Rwandans need to take extra precautions during the on-going parliamentary election period to ensure that the campaigns and subsequent polls are conducted in an environment that is free and secure.
The message was delivered yesterday by the Rwanda National Police spokesperson, Commissioner of Police Theos Badege, in an exclusive interview with The New Times.
Badege warned against too much excitement during the election season that may lead to some people forgetting to respect traffic rules and uphold security measures designed to ensure that people are safe at campaign rallies.
“We need crime-free elections. We want to conduct elections in a free and secure environment,” he said, urging Rwandans to remain sensitive to security matters during the campaign and elections.
Among the things to be avoided by citizens, the officer said, is to overload cars with supporters during the campaign process and trying to transport people in cars that are not meant for passenger transportation such as trucks.
He also warned against overworking drivers during the election campaigns and said that drivers need time to rest in order to avoid accidents. Badege warned motorists against drink driving or use of cars in poor mechanical conditions.
“Some people tend to think that traffic rules loosen a bit during election season but it’s actually the other way around.

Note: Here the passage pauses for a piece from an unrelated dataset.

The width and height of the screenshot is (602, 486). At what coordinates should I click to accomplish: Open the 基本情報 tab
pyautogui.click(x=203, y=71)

During elections we actually have to tighten traffic rules,” Badege said.
The officer also warned citizens against defamation during the electoral period, explaining that the practice may cause commotion at places where electoral activities take place.
Rwandans are also warned that it is during times such as the electoral period that they need to be more vigilant about keeping their properties safe because criminals may take advantage of an environment where everyone is distracted and try to steal or damage other people’s property.

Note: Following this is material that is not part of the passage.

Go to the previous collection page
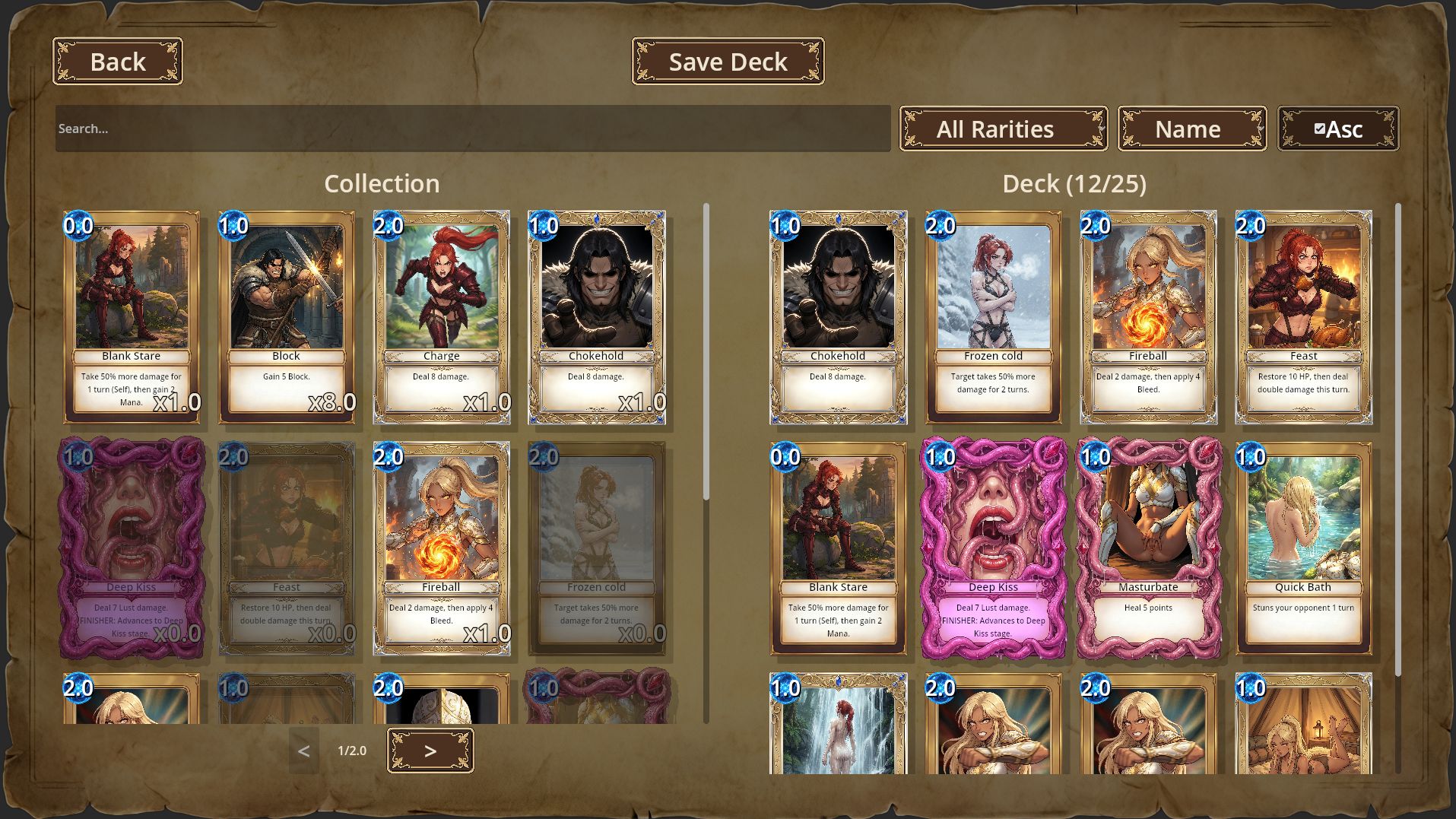This screenshot has height=819, width=1456. pos(303,751)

Nevertheless, the Police spokesperson said that the Rwanda National Police is ready to maintain security during the on-going parliamentary campaigns, working with different leaders in communities and other security organs as well as deploying more police officers and material resources.
“We are ready to maintain security during this election period. Election related excitement can often be a challenge but we need to manage it,” he said, also urging Rwandans to keep educating themselves about election rules and regulations to ensure their safety.

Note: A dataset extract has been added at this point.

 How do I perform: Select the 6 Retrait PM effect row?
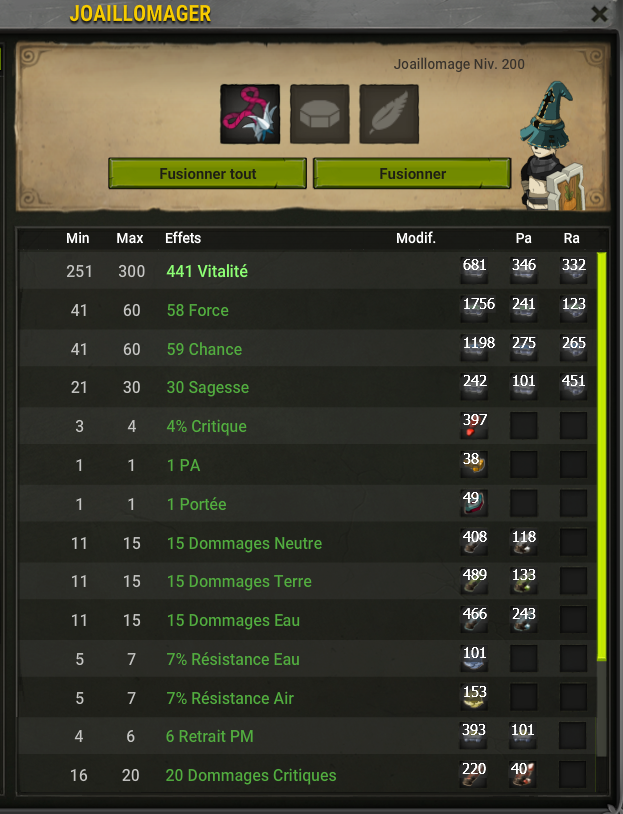point(308,736)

He said he was confident that the parliamentary elections will be incident-free based on the history of how Rwandans peacefully conduct elections.
“The elections will run safely and smoothly,” he said.
Parliamentary elections are slated for September 2-4, while campaigns started yesterday and will run through September 2.
Some 7.1 million Rwandans are registered to vote for the MPs who will represent them in the Lower House in what will be the country’s fourth democratically elected parliament since the end of the 1994 Genocide against Tutsi.